This is the thread I've been waiting for.

After working on numerous Mounain bike suspension systems and creating some great acting forks in the process. I though shim stack pistons in an RC car would be a breeze.
I did make some great looking pistons using Stainless steel shim material. placed above and below the piston. Covering some of the rebound holes and most of the compression holes.
After trial end error and months of rebuilding with various shims I came to the following conclusion:

It would stiffen the slow speed compression, so the car would behave like the oil was too stiff. Felt like the suspension was binding. Equals terrible handling on the bumps.
On jump landings if would let the oil flow, and the car would slap the ground.

It seemed like I had made a shock with the worst of both worlds.

So if we(you) are to ceate a damper of the next level.

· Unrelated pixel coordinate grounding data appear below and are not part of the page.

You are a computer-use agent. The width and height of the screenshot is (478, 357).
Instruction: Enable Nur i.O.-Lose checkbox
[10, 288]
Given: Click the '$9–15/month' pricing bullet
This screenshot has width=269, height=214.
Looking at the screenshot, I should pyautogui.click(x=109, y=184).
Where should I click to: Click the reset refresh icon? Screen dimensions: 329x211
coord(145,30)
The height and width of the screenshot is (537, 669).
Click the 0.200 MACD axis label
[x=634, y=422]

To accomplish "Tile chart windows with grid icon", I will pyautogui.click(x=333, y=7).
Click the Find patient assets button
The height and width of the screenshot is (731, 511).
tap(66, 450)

We need to establish what we need the shock to do, eg, what is the graph of piston speed/resistance of the ideal damper. If we can work this out, then we can engineer the rest.
Maybe we will come the the conclusion that the damper needs a linear resistance up to a point, then a higher resistance to help in landings, ie exactly what we already have.

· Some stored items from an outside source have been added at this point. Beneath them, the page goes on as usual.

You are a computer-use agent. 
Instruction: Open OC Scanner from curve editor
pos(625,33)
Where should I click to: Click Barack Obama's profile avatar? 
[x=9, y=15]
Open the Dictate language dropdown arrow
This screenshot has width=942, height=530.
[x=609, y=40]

I have had a different line of thought, Rock Shox in the Moutain bike world created a fork that basically disconnected the dampers from the wheel, and inbetween had a very stiff, short spring, that would smooth out the transition between compression and rebound. It was like riding on a very large balloon tire, But still retained the same levels of damping throughout the rest of the stroke.

Could we use this theory to let the wheel quickly react to bumps on the ground, and then be able to increase the overall stiffness of the shock.
In other words, stiffer suspension to stabalise the car and make it more drivable, but still allow the tyre to follow the ground and keep traction. Much like a Yokomo Bmax and Kyosho FS. (By using flex)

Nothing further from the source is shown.